You all know that I matched with the greatest family and was really looking forward joining them. Tuesday (august 16.) I received my travel plans. All my flights listed with times and everything. The only thing I actually needed was my visa and the tickets and then I was ready to go. My parents bought me this beautiful suitcase, I bought a bag pack myself which I would have brought with me on the plane. I had Skyped with my family and the kids knew I was coming. And then it all broke.
The family I was going to stay with had to cancel my stay. And they were very sorry. I understand why and truly sent all good and healthy thought towards them.

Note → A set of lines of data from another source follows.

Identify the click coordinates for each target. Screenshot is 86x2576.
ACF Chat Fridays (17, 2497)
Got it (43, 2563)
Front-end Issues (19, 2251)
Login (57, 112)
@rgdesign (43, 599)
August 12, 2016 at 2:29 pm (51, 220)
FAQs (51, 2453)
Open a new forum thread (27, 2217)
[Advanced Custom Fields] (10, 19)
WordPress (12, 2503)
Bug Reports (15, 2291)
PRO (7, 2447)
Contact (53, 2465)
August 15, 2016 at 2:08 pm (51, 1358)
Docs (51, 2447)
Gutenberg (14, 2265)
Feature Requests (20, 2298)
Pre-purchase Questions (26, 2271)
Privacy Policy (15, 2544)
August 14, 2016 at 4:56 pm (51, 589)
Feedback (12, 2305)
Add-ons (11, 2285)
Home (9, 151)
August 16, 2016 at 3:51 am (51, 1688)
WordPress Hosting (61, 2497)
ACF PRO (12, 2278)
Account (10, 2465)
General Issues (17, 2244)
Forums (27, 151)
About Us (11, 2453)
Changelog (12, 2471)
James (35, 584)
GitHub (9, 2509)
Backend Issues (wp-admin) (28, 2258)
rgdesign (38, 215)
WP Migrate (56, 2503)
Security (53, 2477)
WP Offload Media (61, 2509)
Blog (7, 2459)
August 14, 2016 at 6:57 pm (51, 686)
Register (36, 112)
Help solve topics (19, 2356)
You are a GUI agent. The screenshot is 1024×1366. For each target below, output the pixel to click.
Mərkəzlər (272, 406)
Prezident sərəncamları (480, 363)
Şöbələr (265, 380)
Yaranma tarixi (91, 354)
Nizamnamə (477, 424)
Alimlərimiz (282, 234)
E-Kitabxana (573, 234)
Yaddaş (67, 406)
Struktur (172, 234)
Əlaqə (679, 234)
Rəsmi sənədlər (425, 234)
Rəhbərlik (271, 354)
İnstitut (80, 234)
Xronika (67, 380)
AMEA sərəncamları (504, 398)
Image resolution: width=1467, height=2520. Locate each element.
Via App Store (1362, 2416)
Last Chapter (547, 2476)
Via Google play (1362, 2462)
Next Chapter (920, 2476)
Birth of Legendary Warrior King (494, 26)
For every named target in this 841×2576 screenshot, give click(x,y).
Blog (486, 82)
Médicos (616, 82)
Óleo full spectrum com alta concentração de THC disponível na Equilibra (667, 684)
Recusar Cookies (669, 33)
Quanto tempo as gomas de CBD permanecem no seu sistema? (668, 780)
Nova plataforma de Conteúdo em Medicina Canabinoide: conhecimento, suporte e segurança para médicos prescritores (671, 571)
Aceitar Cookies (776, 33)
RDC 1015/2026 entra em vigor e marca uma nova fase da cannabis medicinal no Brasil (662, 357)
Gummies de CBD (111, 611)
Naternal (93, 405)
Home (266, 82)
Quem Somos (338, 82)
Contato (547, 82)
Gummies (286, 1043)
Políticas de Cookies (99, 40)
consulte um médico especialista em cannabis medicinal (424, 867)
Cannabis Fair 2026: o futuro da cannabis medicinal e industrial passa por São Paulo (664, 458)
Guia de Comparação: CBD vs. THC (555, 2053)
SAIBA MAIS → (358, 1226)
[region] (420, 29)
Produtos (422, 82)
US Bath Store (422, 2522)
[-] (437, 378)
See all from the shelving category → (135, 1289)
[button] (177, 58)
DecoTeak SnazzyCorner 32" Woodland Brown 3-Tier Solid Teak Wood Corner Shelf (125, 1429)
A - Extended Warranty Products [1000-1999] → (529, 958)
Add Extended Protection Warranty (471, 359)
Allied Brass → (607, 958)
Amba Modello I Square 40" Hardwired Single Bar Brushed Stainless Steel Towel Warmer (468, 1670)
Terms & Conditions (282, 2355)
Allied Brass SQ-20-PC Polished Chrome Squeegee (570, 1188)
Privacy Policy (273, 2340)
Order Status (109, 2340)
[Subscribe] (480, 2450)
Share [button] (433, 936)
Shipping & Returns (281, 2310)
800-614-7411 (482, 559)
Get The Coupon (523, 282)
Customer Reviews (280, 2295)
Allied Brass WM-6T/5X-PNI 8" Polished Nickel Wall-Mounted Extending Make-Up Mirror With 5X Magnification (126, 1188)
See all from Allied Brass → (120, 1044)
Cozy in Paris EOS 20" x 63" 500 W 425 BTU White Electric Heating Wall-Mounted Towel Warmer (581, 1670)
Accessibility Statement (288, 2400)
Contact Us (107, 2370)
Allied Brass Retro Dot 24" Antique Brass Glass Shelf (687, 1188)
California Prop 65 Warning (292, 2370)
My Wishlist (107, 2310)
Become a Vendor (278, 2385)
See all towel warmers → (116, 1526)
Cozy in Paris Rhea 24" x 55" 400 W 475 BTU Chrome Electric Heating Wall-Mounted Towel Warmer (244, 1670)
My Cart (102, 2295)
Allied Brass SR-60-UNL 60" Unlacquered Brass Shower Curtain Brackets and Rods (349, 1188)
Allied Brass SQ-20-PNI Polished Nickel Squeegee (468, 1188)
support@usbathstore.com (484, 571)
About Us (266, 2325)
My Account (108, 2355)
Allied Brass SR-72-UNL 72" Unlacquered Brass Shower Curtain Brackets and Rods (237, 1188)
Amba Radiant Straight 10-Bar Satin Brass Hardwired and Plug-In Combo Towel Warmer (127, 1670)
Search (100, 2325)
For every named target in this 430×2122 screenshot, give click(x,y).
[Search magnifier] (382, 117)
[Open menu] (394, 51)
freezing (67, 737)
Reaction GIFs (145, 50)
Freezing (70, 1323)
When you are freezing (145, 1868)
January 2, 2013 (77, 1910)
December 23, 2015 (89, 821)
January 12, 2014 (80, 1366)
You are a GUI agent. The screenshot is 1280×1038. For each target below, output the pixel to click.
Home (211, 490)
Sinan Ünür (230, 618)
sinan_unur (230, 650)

I hope everyone will get better!
But I also have to admit that I’m broken. One minute I was happy – on vacation with my brother and the next minute I’m broken. I don’t understand – everything seemed so great. It happened so fast. The agency called me earlier. But my phone was locked inside the safe, while I was relaxing down by the pool. I don’t know if that was the thing they wanted to contact me about. But it is Friday, it’s weekend and I won’t have a clue what to do before Monday.
Everyone will say: You’ll just find another family.
But only ONE family contacted me and wanted me.
I have no job from October 1.
I’m on vacation and so far away from the agency.
There are only 2 departures left in this year
I want to go before Christmas
What are the odds?
My mind is so twisted right now, I have cried since I got the news. I truly feel with the family in San Diego. I have so many feelings in my system, and I can’t think straight. I just know that I don’t want to celebrate Christmas at home, without my brother and that I’m about to flood the hotel.